Records:
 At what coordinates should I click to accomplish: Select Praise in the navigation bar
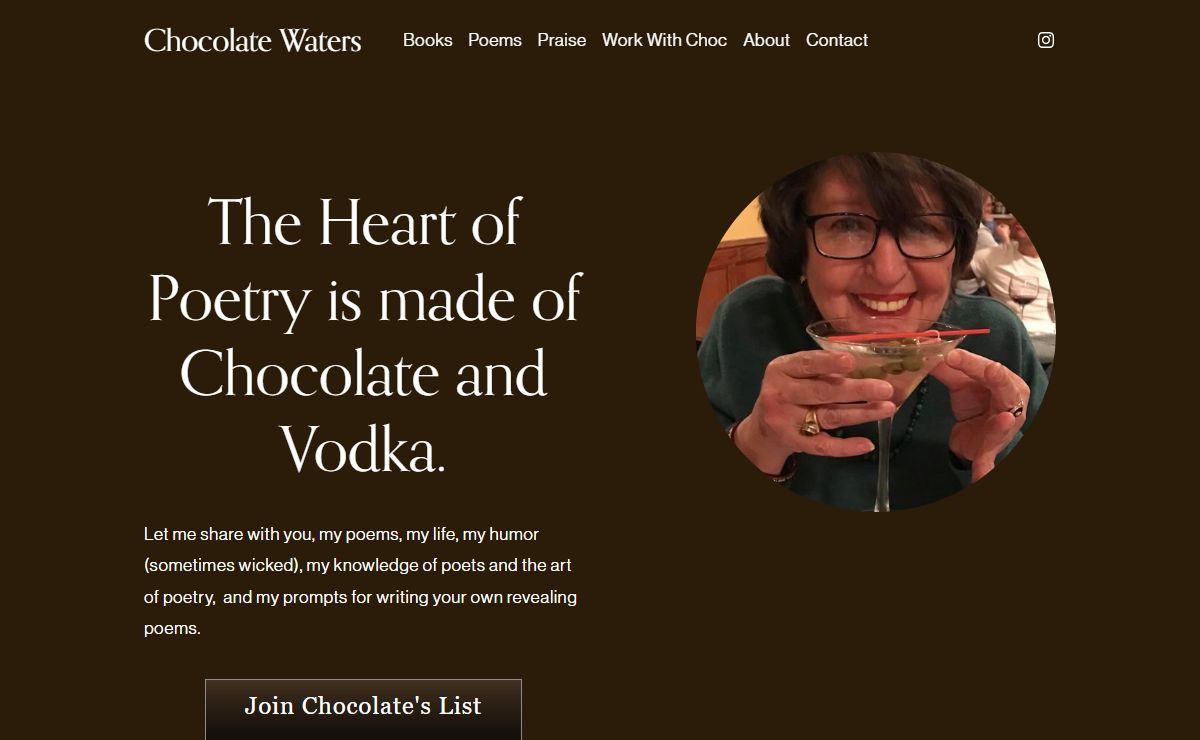coord(562,40)
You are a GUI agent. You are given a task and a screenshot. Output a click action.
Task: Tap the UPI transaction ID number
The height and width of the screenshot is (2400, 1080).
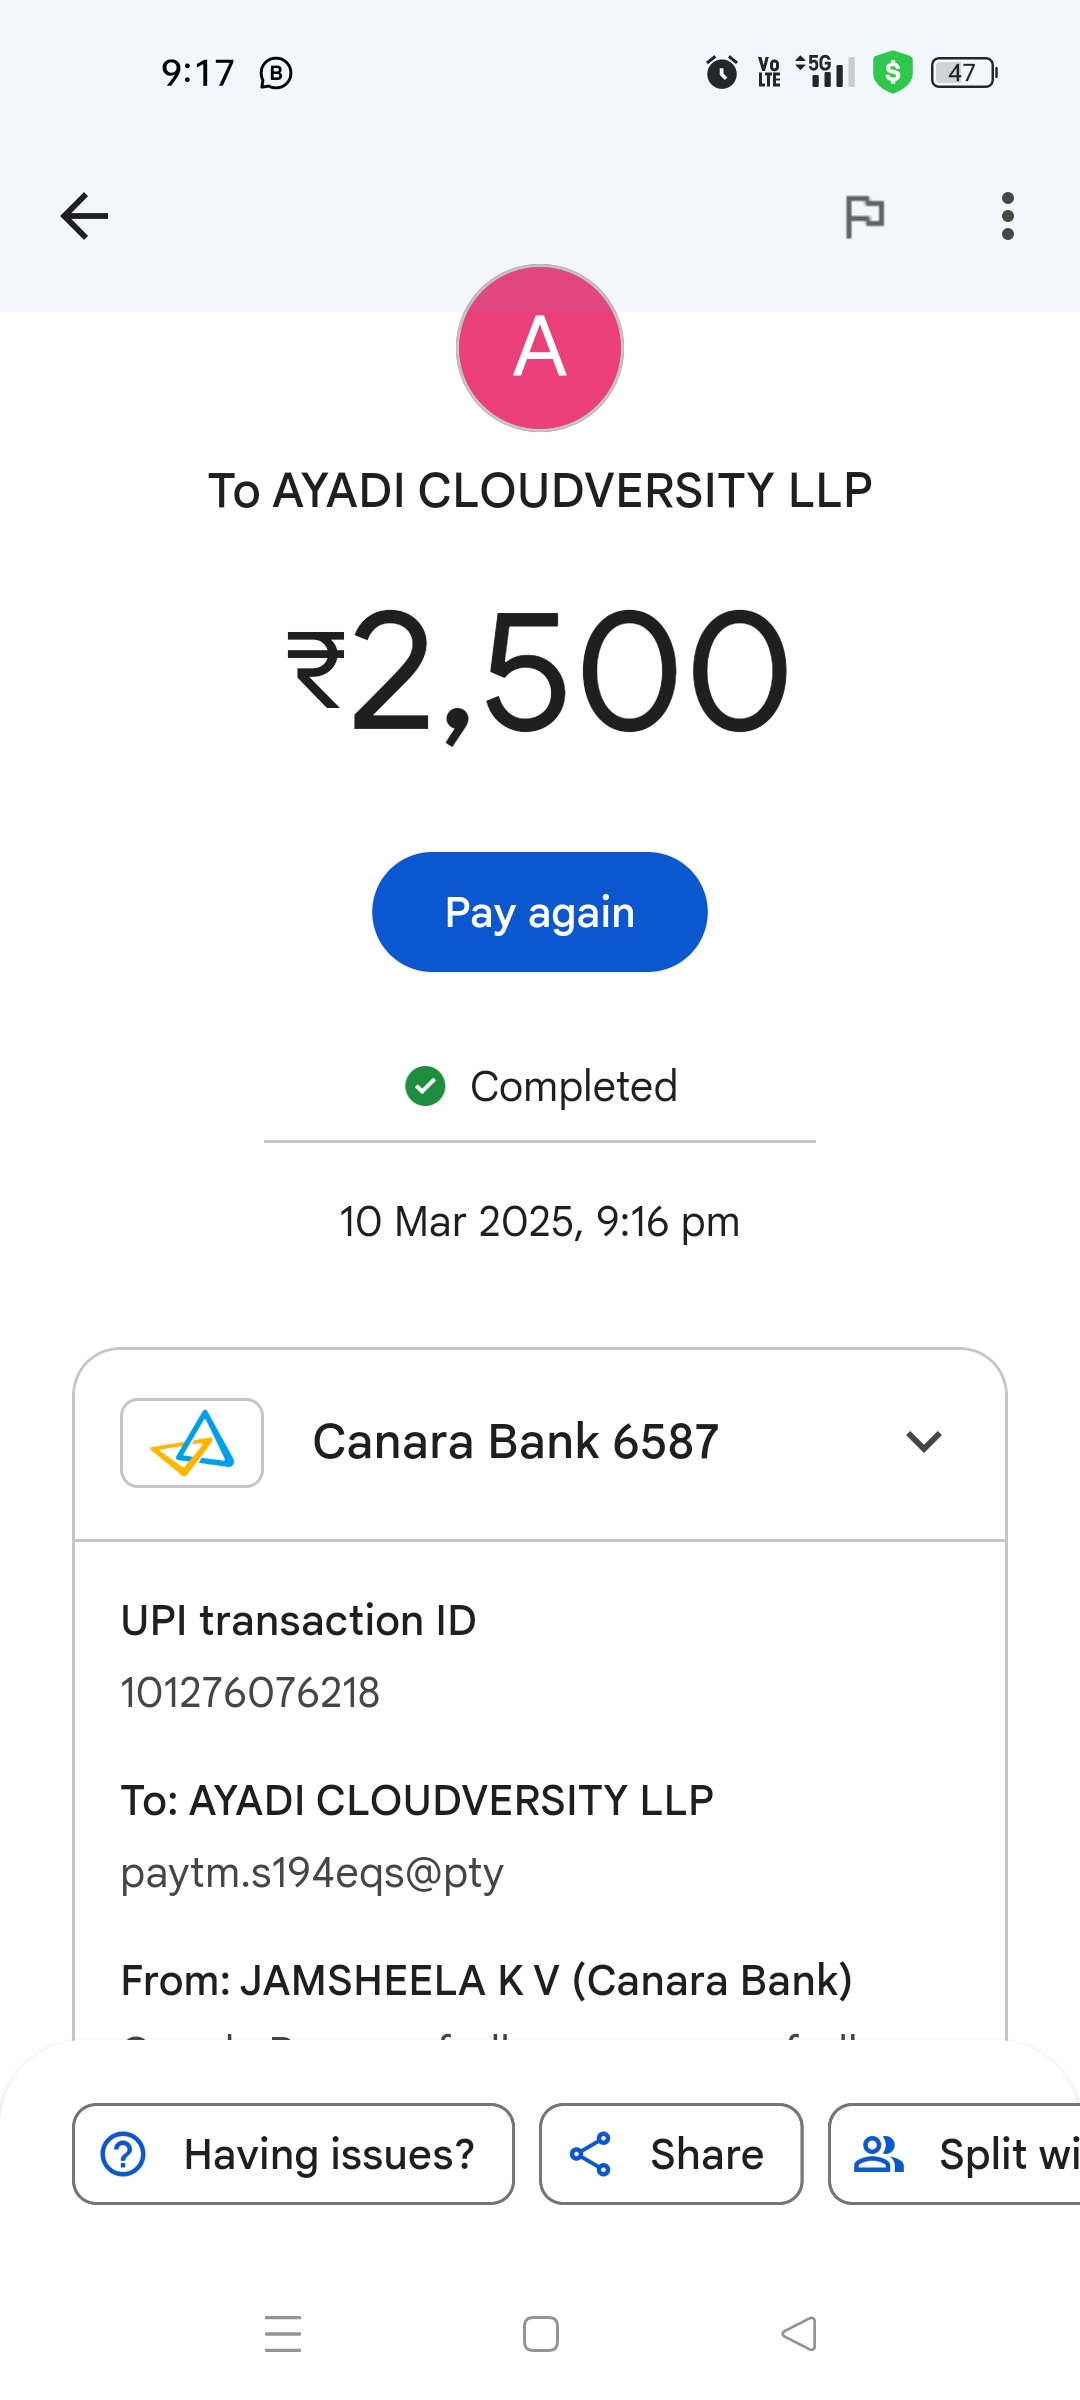point(250,1693)
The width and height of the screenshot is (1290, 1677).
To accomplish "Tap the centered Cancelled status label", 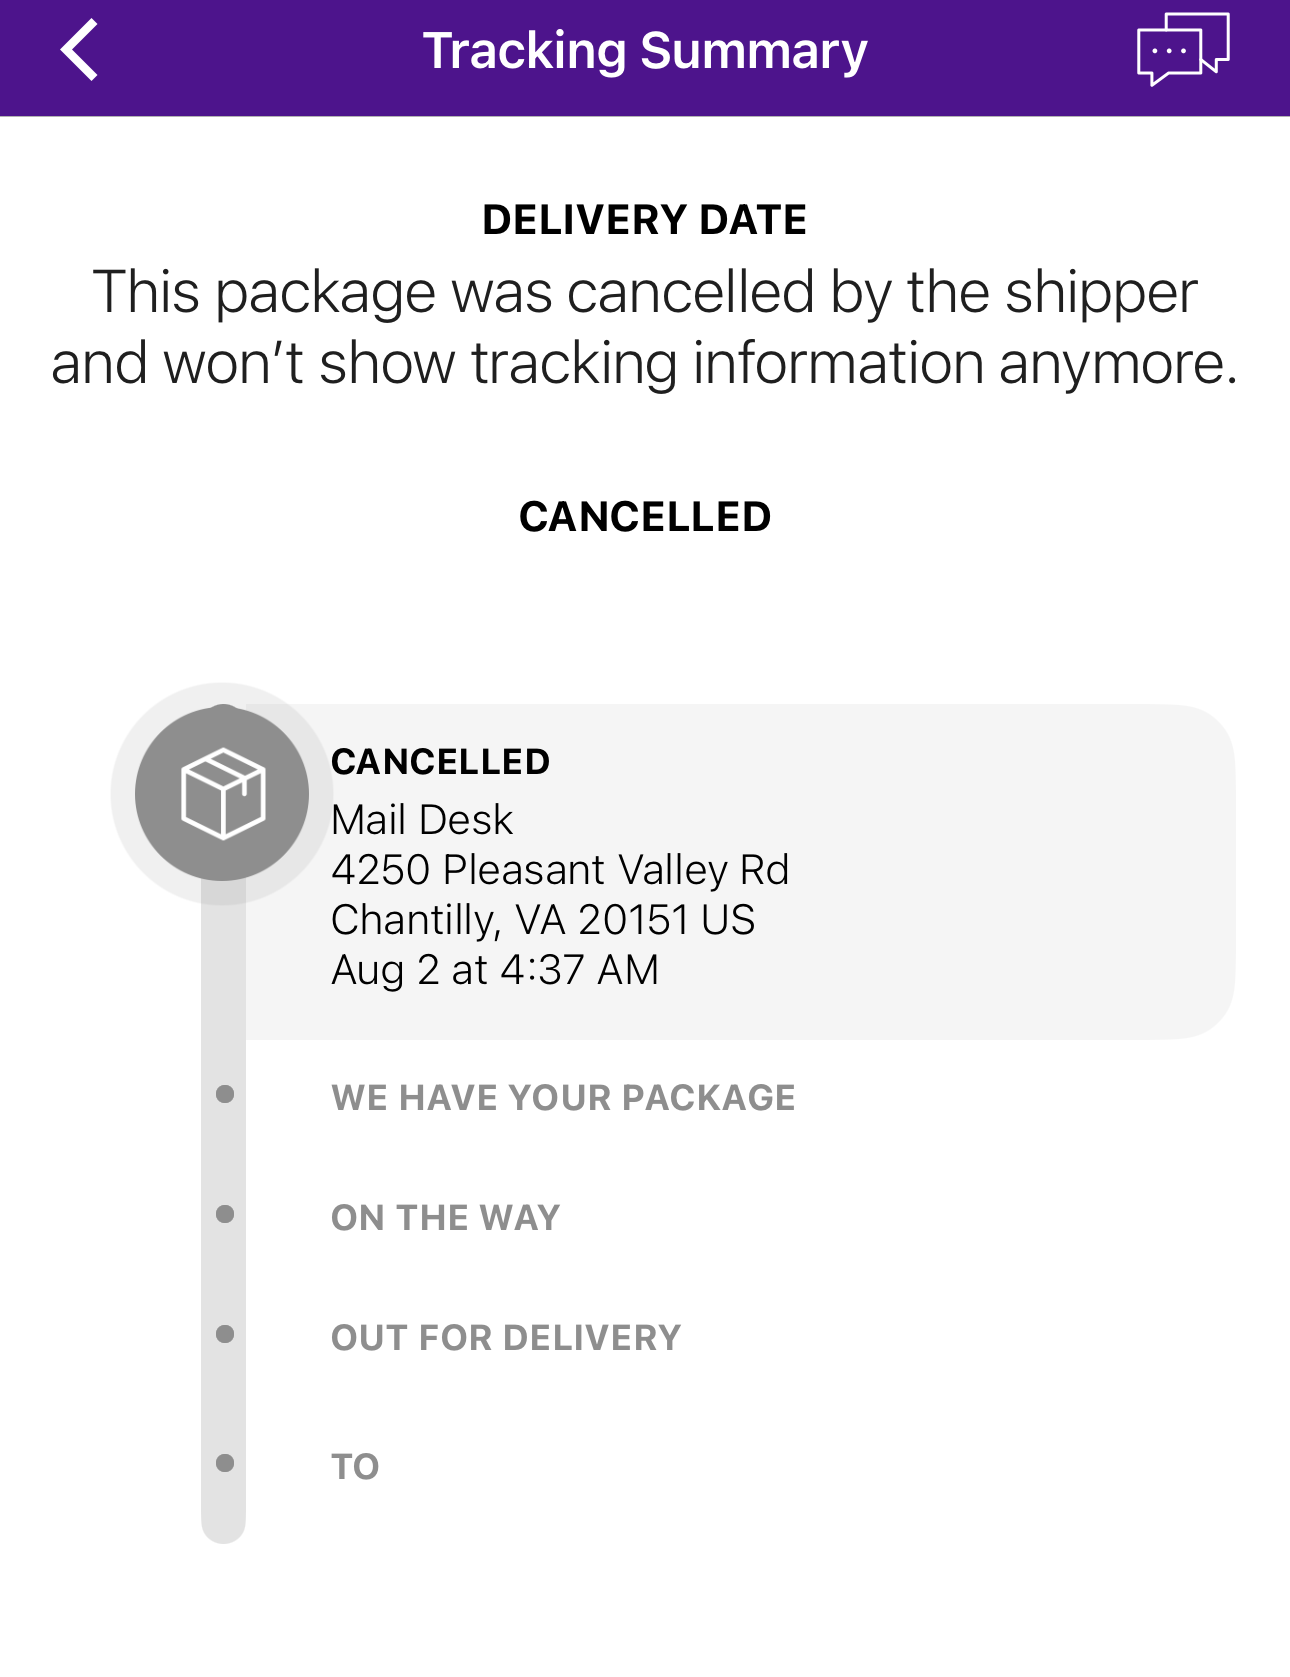I will [x=645, y=517].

◆ To be done
Copy the listing word for word from its first line through the line containing "point(250,1693)", including that line, and leave the pictures out of your copy.

◆ Answer to the problem
 At what coordinates should I click to accomplish: Select Praise in the navigation bar
coord(562,40)
You are a GUI agent. You are given a task and a screenshot. Output a click action.
Task: Tap the UPI transaction ID number
The height and width of the screenshot is (2400, 1080).
point(250,1693)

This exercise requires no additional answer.